Malcolm Glazer, the billionaire sports team owner who brought a Super Bowl title to the Tampa Bay Buccaneers and was disdained by fans of the U.K.’S Manchester United soccer club when he bought the team in 2005, has died. He was 85.

He died yesterday, according to a statement on the Buccaneers website. No other details were provided. He resided in Palm Beach, Florida.

Successful at making money in a range of businesses, from repairing watches to owning television stations, Glazer spent $192 million in 1995 for the National Football League’s Buccaneers. The Tampa, Florida-based team, a perpetual loser since its first season in 1976, went 66-46 during Glazer’s first eight seasons in charge, culminating with a victory in Super Bowl XXXVII in 2003.

“They are the perfect owners,” Rich McKay, the team’s general manager during its Super Bowl run, told USA Today in 2003, referring to Glazer and his sons. “They never dabble in personnel except when a budget decision of some kind is involved.”

Forbes magazine’s most-recent estimate of the franchise’s value is $1.07 billion, 17th among the NFL’s 32 teams. The concessions Glazer extracted to keep the team in Tampa Bay -- a new stadium paid for by taxpayers, with most revenue going to the team -- lifted his personal wealth as well. He broke onto Forbes’s list of richest Americans in 2000, with a net worth of $725 million. Forbes currently estimates Glazer’s wealth, shared with his six children, at $4 billion.

Unhappy Fans

Glazer began buying stakes in Manchester United, which Forbes magazine ranks as the most valuable sports franchise in the world, in 2003. When he began takeover negotiations in 2004, United fans hung him in effigy outside Old Trafford stadium in Manchester. British newspapers called him an “American predator.”

He took control of the team in May 2005, spending 790.3 million pounds ($1.3 billion) through his family holding company, Red Football Ltd., to buy out the club’s two biggest shareholders, John Magnier and J.P. McManus. When he reached 75 percent ownership he took the club private. Forbes estimated that its value had grown to $1.86 billion in 2011.
┄┄┄┄┄┄┄┄┄┄
** Task requirements **
1. Quote the passage of the Malcolm Glazer obituary between "Unhappy Fans" and "billion in 2011.", inclusive.
2. Write what comes next in the Malcolm Glazer obituary, picking up after its final sentence.

** Dataset extract **
┄┄┄┄┄┄┄┄┄┄
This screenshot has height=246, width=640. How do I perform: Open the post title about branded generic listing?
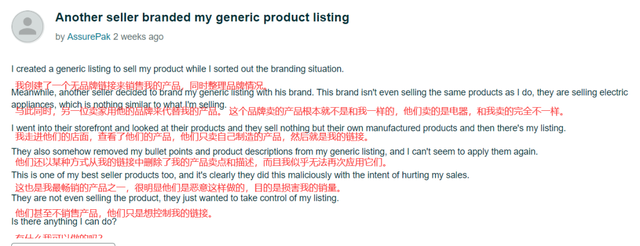pos(202,18)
┄┄┄┄┄┄┄┄┄┄
** Task-by-task answers **
1.
Unhappy Fans

Glazer began buying stakes in Manchester United, which Forbes magazine ranks as the most valuable sports franchise in the world, in 2003. When he began takeover negotiations in 2004, United fans hung him in effigy outside Old Trafford stadium in Manchester. British newspapers called him an “American predator.”

He took control of the team in May 2005, spending 790.3 million pounds ($1.3 billion) through his family holding company, Red Football Ltd., to buy out the club’s two biggest shareholders, John Magnier and J.P. McManus. When he reached 75 percent ownership he took the club private. Forbes estimated that its value had grown to $1.86 billion in 2011.

2.
Fan Concerns

To carry out the deal, Glazer borrowed 265 million pounds from banks and sold 275 million pounds of preferred shares to unidentified investors. Beyond whatever chagrin they felt about an American buyer, Manchester fans said they worried the leveraged buyout would leave the team, which had been free of debt, hamstrung financially, unable to compete with the likes of Chelsea, which had been bought by Russian billionaire Roman Abramovich in 2003.

United won the English Premiership soccer championship four times in Glazer’s first six seasons in charge and increased revenue from several sources, including sponsorship and partnership deals. In 2010, the Glazer family paid off 220 million pounds of high-cost loans; according to Forbes, that still left it with a debt-to-value ratio of 41 percent, compared with an average of 26 percent among the top 50 sports franchises in the world.

Glazer made his sporting endeavors a family affair. Four of his sons -- Avram, Bryan, Edward and Joel -- are involved in running United, while Bryan, Edward and Joel run the Buccaneers. Glazer and his wife, Linda, also had a fifth son, Kevin, and a daughter, Darcie, who, with Edward, leads the family’s charitable foundation.

Immigrants’ Son

Malcolm Irving Glazer was born on Aug. 15, 1928, in Rochester, New York, according to Nelson Luis, a Buccaneers spokesman. He was the fifth child of seven born to Lithuanian Jewish immigrants Abraham and Hannah Glazer, according to a profile in 1995 in the St. Petersburg Times in St. Petersburg, Florida, for which Glazer gave a rare interview.

At 8, Glazer went to work for his father’s watch-repair and watch-parts business in Utica, New York. In 1943, when Glazer was 15, his father died, leaving the family -- in Glazer’s recollection -- just $300 in a cigar box. (One of Glazer’s sisters, Jeanette Goldstein, challenged her brother’s rags-to-riches story: “He did not come from nothing,” she told the St. Petersburg newspaper in 1995. She was one of four sisters who battled Glazer for years over their mother’s estate following her death in 1980.)

Watch Repair

After a brief try at Sampson College in Rochester, Glazer devoted himself full-time to fixing jewelry and watches. From 1951 to 1956, he plied his craft at Sampson Air Force Base near Rochester under negotiated concessions.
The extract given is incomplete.